Michiel de Bruin, head of Euro government bonds at F&C Amsterdam, believes that talk of a bursting bubble is premature. "One could say that covered bonds were undervalued and I think spreads are now simply moving back in the direction of where a Triple A rated product based on European prime mortgages ought to trade. In that sense, it is not a big surprise that spreads have tightened. What is surprising is the sheer extent of the tightening in such a short timeframe," he said.
"We have been positive on valuations in this asset class this year. There is a big difference between covered bond jurisdictions and it is important to look from a bottom-up investment approach with regards to collateral pool and spread level."
De Bruin said there is room for performance from Spanish and the UK covered bonds. "We have already seen a contraction of spreads in the respective government markets," he said.
But there is still a mountain of liquidity waiting on the sidelines that is only too happy to absorb this massive wave of issues, said DZ's Sachs. "Every name that starts bookbuilding at short notice is finding their stock flying off the shelves," he said. "The promise of further spread tightening is fuelling demand. Moreover, investors still have problems finding attractive material [whether in big or small lots] in the secondary market."
While Sachs maintains that positive sentiment will continue to buoy up the primary market in the weeks to come, he admitted to being afraid “that the flood of new covered bonds [especially from jurisdictions that have not shared much of the earlier action] will not slow in the foreseeable future, and the time will eventually come when the market will no longer be able to absorb the new paper without problems, or no longer at the same ultra-tight issue spreads. That is when we will see just how stable the recent trend is – especially the surging secondary market."

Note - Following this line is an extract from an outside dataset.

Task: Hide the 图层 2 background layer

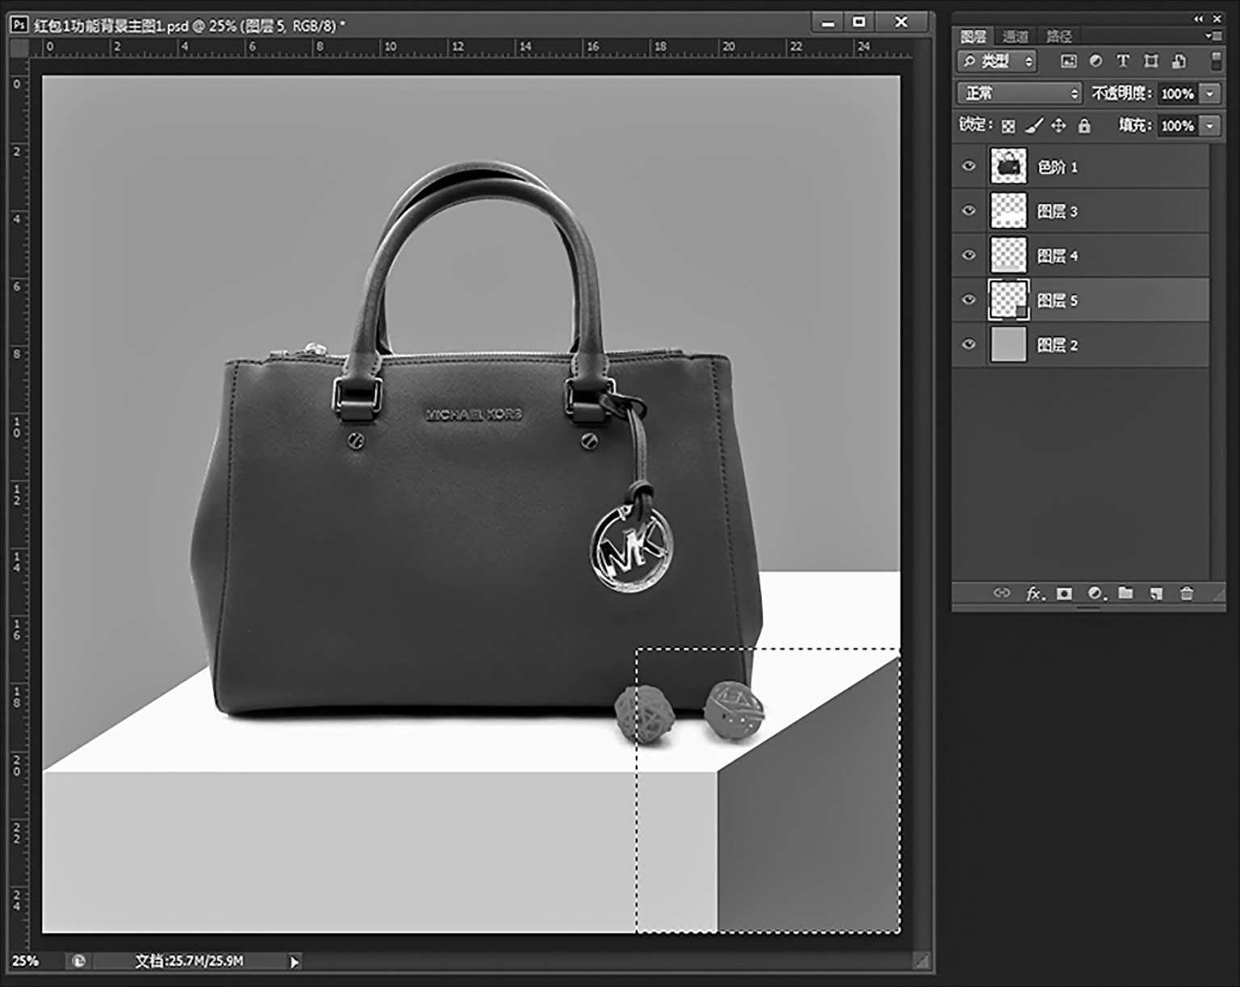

Aside from the ballooning supply, the other elephant in the room that all investors are keeping a watchful eye on is the ECB's exit strategy when it ceases to buy covered bonds in June next year.
"We are still in the honeymoon period where this is concerned, but ultimately, people will have to prepare for the fact that that the average daily buying of around €250m in the primary and secondary market as part of the programme will come to an end in June," said Grossman.